_What the exercise asks_.
The response should hold each line from the entries below where "computer" is found.

(Excerpted records Opens)

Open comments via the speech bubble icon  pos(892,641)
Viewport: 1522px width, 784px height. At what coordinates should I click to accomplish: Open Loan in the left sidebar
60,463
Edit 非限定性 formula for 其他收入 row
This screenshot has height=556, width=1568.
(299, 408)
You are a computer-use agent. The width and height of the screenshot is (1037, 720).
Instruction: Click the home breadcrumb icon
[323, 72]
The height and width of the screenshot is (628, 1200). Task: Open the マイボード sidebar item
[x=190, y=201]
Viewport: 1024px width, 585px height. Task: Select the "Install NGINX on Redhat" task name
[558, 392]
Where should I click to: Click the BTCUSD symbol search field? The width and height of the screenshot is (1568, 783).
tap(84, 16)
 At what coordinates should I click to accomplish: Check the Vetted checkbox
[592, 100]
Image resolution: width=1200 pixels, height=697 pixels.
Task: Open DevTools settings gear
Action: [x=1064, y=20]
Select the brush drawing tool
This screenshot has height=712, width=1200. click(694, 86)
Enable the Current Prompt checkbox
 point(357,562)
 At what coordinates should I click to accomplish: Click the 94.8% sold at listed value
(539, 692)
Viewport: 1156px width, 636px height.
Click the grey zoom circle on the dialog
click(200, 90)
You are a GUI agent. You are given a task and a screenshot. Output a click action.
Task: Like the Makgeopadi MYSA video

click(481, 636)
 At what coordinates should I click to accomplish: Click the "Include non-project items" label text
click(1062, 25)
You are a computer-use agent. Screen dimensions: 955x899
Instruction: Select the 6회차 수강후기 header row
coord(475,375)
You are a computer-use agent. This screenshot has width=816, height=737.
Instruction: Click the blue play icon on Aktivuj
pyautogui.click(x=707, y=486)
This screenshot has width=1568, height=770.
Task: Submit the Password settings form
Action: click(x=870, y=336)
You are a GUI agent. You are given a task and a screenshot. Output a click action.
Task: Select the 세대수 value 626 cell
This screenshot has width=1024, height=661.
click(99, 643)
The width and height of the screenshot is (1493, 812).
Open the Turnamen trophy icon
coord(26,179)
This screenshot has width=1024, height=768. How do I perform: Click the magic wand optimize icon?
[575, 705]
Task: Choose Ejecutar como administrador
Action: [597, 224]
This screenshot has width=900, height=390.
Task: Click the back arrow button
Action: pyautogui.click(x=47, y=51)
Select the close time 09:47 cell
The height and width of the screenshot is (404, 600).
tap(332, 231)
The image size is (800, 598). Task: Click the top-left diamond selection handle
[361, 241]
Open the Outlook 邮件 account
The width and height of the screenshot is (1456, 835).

(Excerpted records Closes)

_Problem solution_.
You are a computer-use agent. The width and height of the screenshot is (1037, 720).
You are a computer-use agent. Screen dimensions: 955x899
You are a computer-use agent. This screenshot has width=816, height=737.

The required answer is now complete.